Avoid this scam: Know for sure the price of your trade-in and the amount of your loan payoff before going to the dealership. You may check trade-in values online. Look in newspapers to see what dealers are selling your kind of trade-in vehicle for. Remember, the more you are informed, the harder it will be for the dealer to scam you. Also, be careful for each step of the process.
Sep
11
2008
This fraud occurs in a transaction that includes a trade-in vehicle when more is owed on the trade-in vehicle than the actual cash value of the vehicle. Car dealer makes the customer believe that the dealership is valuing the trade-in vehicle at the amount owed and makes sure the customer won’t owe anything on the trade-in. However, later the customer finds out that the value the dealership paid for the trade-in is less than the amount owed. The difference is added to the cash price of the new vehicle, which is called the capitalization costs of a leased vehicle. Thus, by inflating the cash price or cap costs of the vehicle, the customer is illegally paying more in sales tax and registration.

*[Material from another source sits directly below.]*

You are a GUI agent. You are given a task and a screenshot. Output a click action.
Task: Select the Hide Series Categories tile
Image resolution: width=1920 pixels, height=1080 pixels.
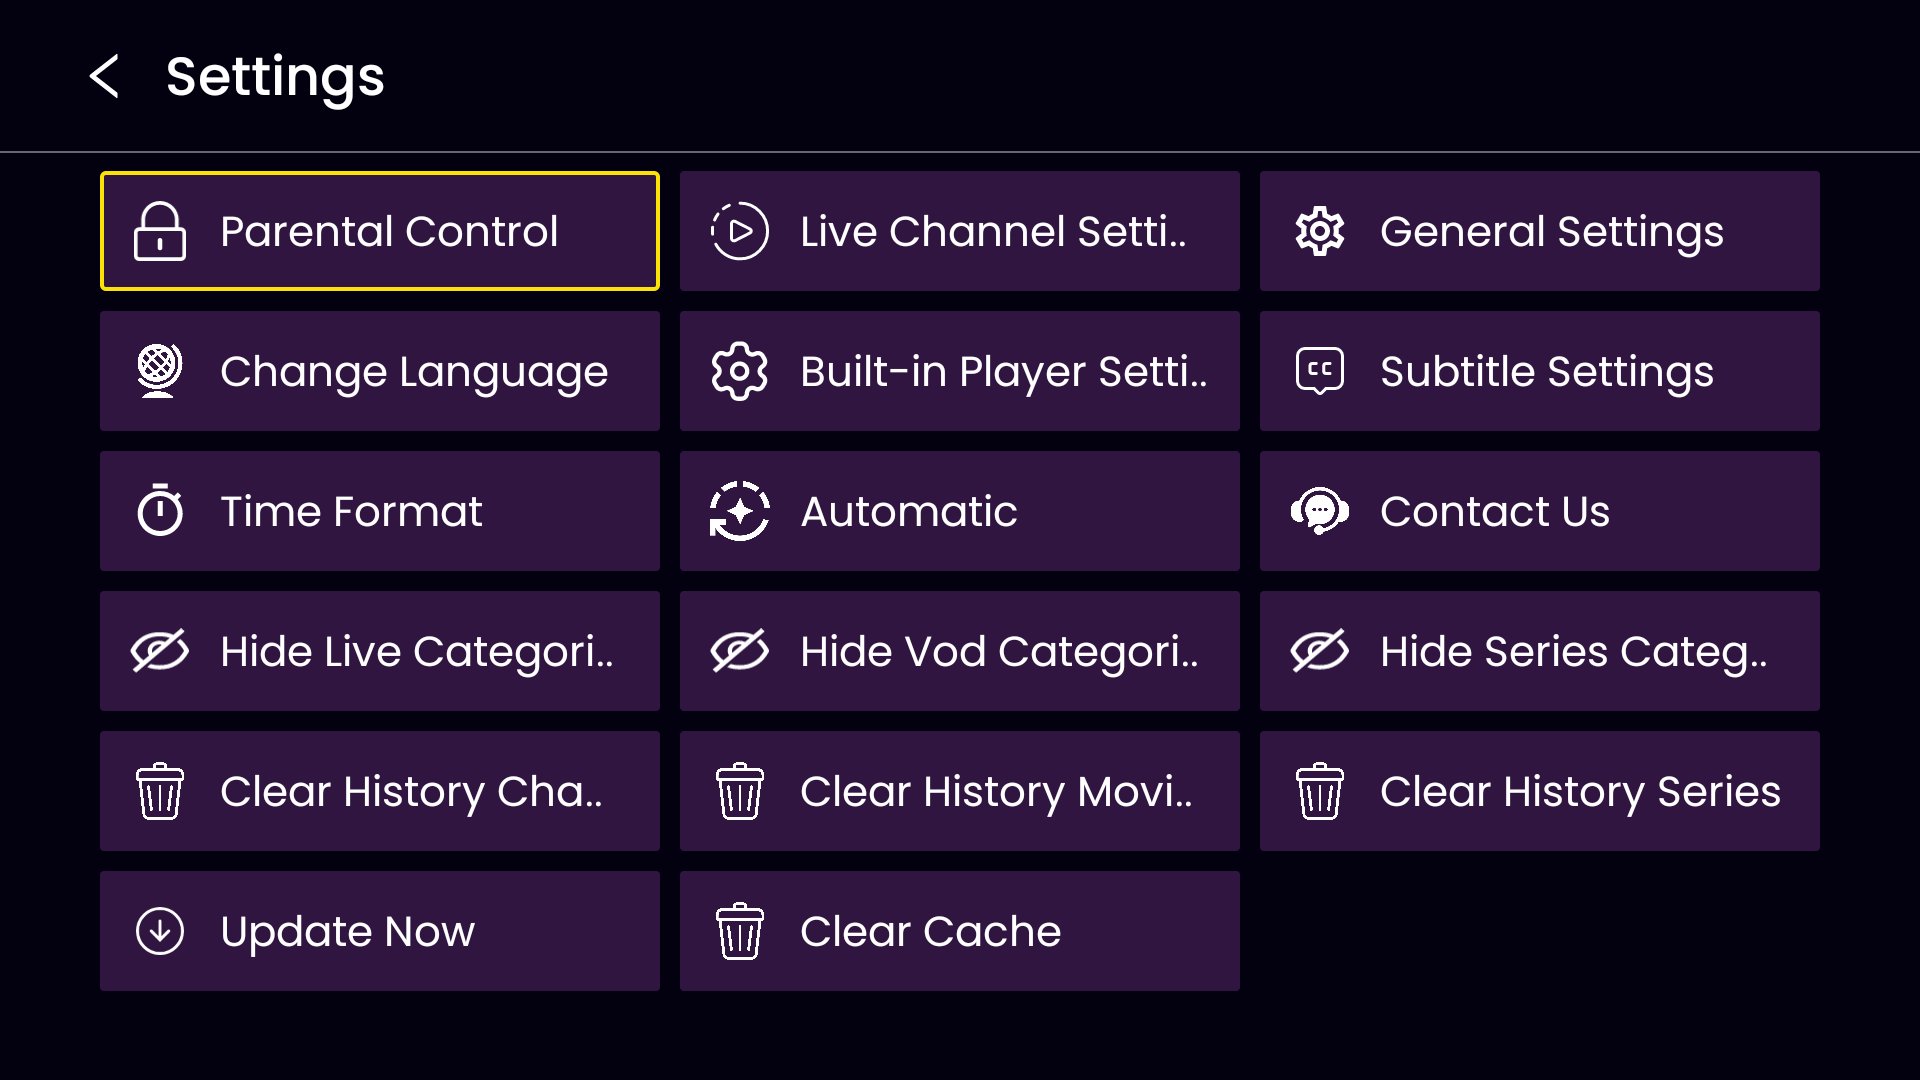pos(1540,651)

Keep in mind that the dealership may also be violating the laws related to selling a vehicle for the advertised price. According to the law the dealership may not sell the vehicle for more than advertised price. A similar illegal practice may occur when a lease balance is paid off. The above mentioned practices are still illegal and constitute dealer fraud even when the customer is told what is happening.
Aug
31
2008
Below is a list of auto dealer activities which may signal possible auto fraud in your automobile purchase or lease transaction of a vehicle in California.

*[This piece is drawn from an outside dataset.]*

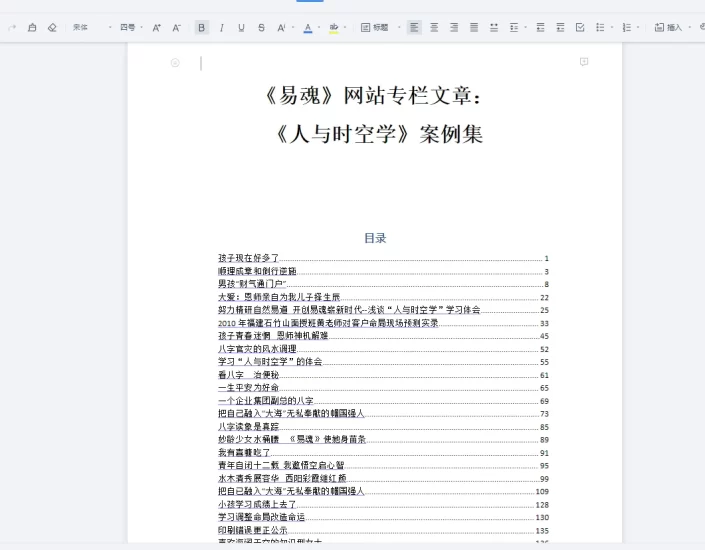Increase font size with A+ icon
This screenshot has width=705, height=550.
click(x=157, y=28)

- Switching the consumer from a sale to a lease without full disclosure
- The sale of a vehicle which was previously repurchased from a prior owner as a lemon without full disclosure to the consumer
- The sale of a vehicle that was previously salvaged as a total wreck without full disclosure to the consumer
- The sale of the trade-in vehicle and then later undoing the transaction
- Failing to provide the consumer with a written contract in the language in which the consumer negotiated the transaction (in Spanish, Vietnamese or Tagalog as well as certain other languages)
- Improper calculation of the negative equity on the trade-in vehicle
- Failing to disclose to the consumer the vehicle history including records of all substantial accidents causing considerable damage
- The sale of a vehicle that was previously used as a rental vehicle without full disclosure to the consumer
- Charging more than the advertised price for the vehicle
The dealer may commit many other improper acts that may not constitute fraud by themselves. At all events, if one or more of these types of behaviors occur the dealer may indicate that there is something improper about the transaction. That’s why the consumer should be very wary about signing any documents without further review and understanding of the transaction.